Nel Padre nostro, che più che
una formula da ripetere, esprime lo stile della preghiera cristiana, mai si
dice “io”, mai “mio”; è una preghiera in cui si è liberi dalla tirannia di
questo “io” che vuol mettersi al centro. Il primo atteggiamento per pregare è
un decentramento, è imparare a dire “tu”: il tuo nome, il tuo Regno, la tua
volontà; e – di conseguenza – è imparare a dire “noi: il nostro pane, i nostri
debiti, le nostre tentazioni. Pregare è decentrarsi dal proprio io e
ricentrarsi nella relazione con Dio e con i nostri simili.
Il narcisismo è una variante
dell’antropocentrismo che caratterizza la cultura attuale che fa dell’uomo il
centro e il protagonista di ogni relazione che, invece per la fede cristiana ha
il suo inizio in Dio. Questa visione antropocentrica rischia, nei migliori dei
casi, di ridurre la preghiera a una semplice attività di riflessione, in vista
di un aggiustamento del proprio equilibrio psicologico. La preghiera non è un
sedativo per le nostre paure o una risposta al nostro bisogno di protezione. La
preghiera è invece anzitutto ascolto, non solo della natura, della storia, di
se stessi, ma per il cristiano ascolto soprattutto della Parola di Dio. Si
potrebbe dire che, se per Dio “in principio è la Parola” (cf. Gv 1,1), per
l’uomo “in principio è l’ascolto”.
La prima esperienza di umanità
che noi tutti facciamo è quella della “filialità”: noi esistiamo perché figli.
Figli di un uomo e di una donna e del loro amore, figli di una storia, figli di
Dio. La prima esperienza è l’essere generati, da altri, a una vita che non è
mia, che viene da prima di me e che va oltre me. A una vita che è dono. La prima
esperienza è che nessuno è figlio di se stesso. La prima parola del Padre
nostro ci apre alla trascendenza; la preghiera è sempre apertura alla
trascendenza, ad un “aldilà”, ad un “altrimenti”.
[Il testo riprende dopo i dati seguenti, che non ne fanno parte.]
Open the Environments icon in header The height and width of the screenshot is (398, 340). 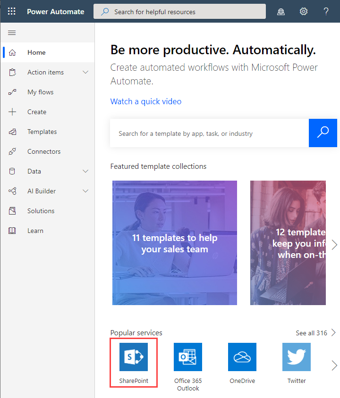tap(281, 11)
Se ritorniamo col pensiero ad
alcuni snodi decisivi della nostra vita, ci accorgiamo che spesso è stata la
parola di un amico, la lettura di un libro o l’incontro con qualcuno ad
illuminare una scelta difficile che dovevamo prendere, una situazione che
stavamo vivendo.
Per i cristiani la Bibbia è un
libro amico, che raccoglie un millennio
di esperienze-limite umane. In esso troviamo tutto il repertorio della storia
umana: guerre, deportazioni, stermini, ma anche gioia, misericordia, perdono, e
via dicendo.
La Bibbia è una biblioteca di
73 libri, divisi tra Antico Testamento e Nuovo Testamento. Possiamo dire che
essa racconta l’alleanza che Dio stabilisce con gli uomini lungo il tempo. Nei
diversi eventi raccontati dalla Bibbia troviamo le orme di questa alleanza che
trova il suo momento culminante nell’evento di Cristo Gesù.
La
Bibbia è stata scritta nel corso di 1600 anni circa. Gli uomini che l’hanno
scritta sono vissuti in periodi diversi. Alcuni di loro erano molto istruiti,
altri no. Alcuni erano agricoltori, altri pescatori, pastori, profeti, giudici
o re. Ma dietro questi uomini, noi crediamo che c’è lo stesso Dio.
È
vero che la Bibbia è un libro complesso, con alcuni brani difficili da leggere.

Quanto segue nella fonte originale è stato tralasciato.